Не все соглашались с Толстым, даже после того, как другая статья, как сообщается, композитора вторила взглядам Толстого. Борис Асафьев писал: «Эта неурегулированная, чувствительная, вызывающая воспоминания музыка, которая вдохновляет такой гигантский конфликт, воспринимается как правдивый рассказ о проблемах, с которыми сталкивается современный человек — не один человек или несколько, а все человечество». [18]
Во время первого исполнения симфонии, как сообщается, люди плакали во время части Largo . [19] Музыка, пропитанная атмосферой траура, содержала отголоски панихиды , русского православного реквиема . Она также напоминала жанр русских симфонических произведений, написанных в память об умерших, включая произведения Глазунова , Штейнберга , Римского-Корсакова и Стравинского .
После исполнения симфонии в Москве Генрих Нейгауз назвал произведение «глубокой, содержательной, захватывающей музыкой, классической по цельности своего замысла, совершенной по форме и мастерству оркестрового письма, — музыкой, поражающей своей новизной и оригинальностью, но в то же время какой-то навязчиво знакомой, настолько правдиво и искренне она повествует о человеческих чувствах» [20] .
Шостакович вернулся к традиционной четырехчастной форме и оркестру нормального размера. Что еще более показательно, он организовал каждую часть по четким линиям, придя к выводу, что симфония не может быть жизнеспособным произведением без четкой архитектуры. Гармонический язык в Пятой менее строг, более тональный, чем раньше, а тематический материал более доступен. Было сказано, что в Пятой симфонии лучшие качества музыки Шостаковича, такие как медитация, юмор и величие, сочетаются в идеальном равновесии и самореализации. [1]

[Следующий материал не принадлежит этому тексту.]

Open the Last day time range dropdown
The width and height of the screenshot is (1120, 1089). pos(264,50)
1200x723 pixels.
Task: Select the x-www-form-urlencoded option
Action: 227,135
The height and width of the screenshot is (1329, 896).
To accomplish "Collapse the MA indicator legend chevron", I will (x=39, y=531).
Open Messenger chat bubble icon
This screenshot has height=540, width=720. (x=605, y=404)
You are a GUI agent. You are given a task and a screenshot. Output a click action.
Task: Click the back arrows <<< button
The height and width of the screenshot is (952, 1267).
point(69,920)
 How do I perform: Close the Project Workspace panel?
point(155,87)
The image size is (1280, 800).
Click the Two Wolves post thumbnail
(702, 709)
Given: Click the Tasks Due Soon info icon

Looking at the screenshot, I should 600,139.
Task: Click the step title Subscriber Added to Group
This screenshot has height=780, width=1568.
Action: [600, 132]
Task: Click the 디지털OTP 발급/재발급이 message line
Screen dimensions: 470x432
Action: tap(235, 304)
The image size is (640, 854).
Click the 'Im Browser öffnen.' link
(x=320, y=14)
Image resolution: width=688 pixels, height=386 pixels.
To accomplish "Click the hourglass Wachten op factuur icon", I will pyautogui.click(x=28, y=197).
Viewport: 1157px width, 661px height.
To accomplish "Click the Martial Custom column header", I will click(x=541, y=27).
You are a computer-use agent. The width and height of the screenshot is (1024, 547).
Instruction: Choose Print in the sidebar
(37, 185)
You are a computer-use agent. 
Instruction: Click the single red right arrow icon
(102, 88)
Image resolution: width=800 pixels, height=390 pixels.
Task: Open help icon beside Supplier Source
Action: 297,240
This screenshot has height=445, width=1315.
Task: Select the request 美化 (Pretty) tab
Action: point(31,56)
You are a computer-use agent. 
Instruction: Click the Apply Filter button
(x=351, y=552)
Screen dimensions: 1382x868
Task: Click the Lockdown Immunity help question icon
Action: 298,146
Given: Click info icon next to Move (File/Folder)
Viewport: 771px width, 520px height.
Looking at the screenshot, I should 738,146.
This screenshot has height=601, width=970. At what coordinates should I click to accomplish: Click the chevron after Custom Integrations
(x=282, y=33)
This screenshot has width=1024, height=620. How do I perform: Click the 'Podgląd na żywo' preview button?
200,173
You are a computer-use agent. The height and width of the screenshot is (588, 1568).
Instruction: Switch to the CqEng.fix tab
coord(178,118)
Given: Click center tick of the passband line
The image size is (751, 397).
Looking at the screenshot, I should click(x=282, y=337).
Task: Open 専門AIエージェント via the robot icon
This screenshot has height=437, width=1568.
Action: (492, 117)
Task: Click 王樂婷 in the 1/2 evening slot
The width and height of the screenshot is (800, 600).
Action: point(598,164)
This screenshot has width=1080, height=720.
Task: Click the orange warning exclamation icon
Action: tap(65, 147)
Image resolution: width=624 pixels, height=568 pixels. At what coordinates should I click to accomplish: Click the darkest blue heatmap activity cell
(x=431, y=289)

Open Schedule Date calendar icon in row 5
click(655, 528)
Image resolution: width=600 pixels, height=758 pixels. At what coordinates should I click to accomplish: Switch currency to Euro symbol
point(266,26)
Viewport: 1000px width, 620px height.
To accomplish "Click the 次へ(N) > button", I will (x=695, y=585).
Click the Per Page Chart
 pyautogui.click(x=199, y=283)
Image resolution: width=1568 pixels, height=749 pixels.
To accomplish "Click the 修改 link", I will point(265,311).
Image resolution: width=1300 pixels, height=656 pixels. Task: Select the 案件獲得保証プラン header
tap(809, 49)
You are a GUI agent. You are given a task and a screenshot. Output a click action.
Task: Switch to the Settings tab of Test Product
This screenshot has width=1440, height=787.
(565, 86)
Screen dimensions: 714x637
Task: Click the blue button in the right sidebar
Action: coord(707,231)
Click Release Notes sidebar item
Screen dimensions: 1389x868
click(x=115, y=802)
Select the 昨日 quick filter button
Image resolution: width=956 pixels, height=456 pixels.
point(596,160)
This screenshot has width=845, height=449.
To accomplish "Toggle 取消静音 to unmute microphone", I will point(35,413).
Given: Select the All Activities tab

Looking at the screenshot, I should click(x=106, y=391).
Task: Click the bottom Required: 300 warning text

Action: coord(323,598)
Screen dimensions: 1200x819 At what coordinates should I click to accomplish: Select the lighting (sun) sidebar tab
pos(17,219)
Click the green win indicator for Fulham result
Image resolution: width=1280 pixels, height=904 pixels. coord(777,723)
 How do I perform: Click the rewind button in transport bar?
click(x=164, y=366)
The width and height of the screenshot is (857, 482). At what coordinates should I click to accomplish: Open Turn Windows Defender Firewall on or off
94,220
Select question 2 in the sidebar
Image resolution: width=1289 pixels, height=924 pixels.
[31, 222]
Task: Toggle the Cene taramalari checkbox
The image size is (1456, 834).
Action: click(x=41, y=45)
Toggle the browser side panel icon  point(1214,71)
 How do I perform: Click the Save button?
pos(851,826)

Финальная часть в «Свидетельстве» объявляется пародией на пронзительность, представляющей «принудительное ликование». В словах, приписываемых композитору в «Свидетельстве» (произведении, подлинность которого подвергалась сомнению [21] [ 22] ):
Радость вынужденная, созданная под угрозой, как в «Борисе Годунове» . Как будто кто-то бьет тебя палкой и говорит: «Твое дело радоваться, твое дело радоваться», а ты встаешь, шатаясь, и маршируешь, бормоча: «Наше дело радоваться, наше дело радоваться». [23]
Пятая симфония — одна из самых исполняемых симфоний Шостаковича. [24]
Среди рецензий, часто очень обстоятельно анализировавших это произведение, особую радость доставила мне одна, где говорилось, что пятая симфония — это деловой творческий ответ советского художника на справедливую критику.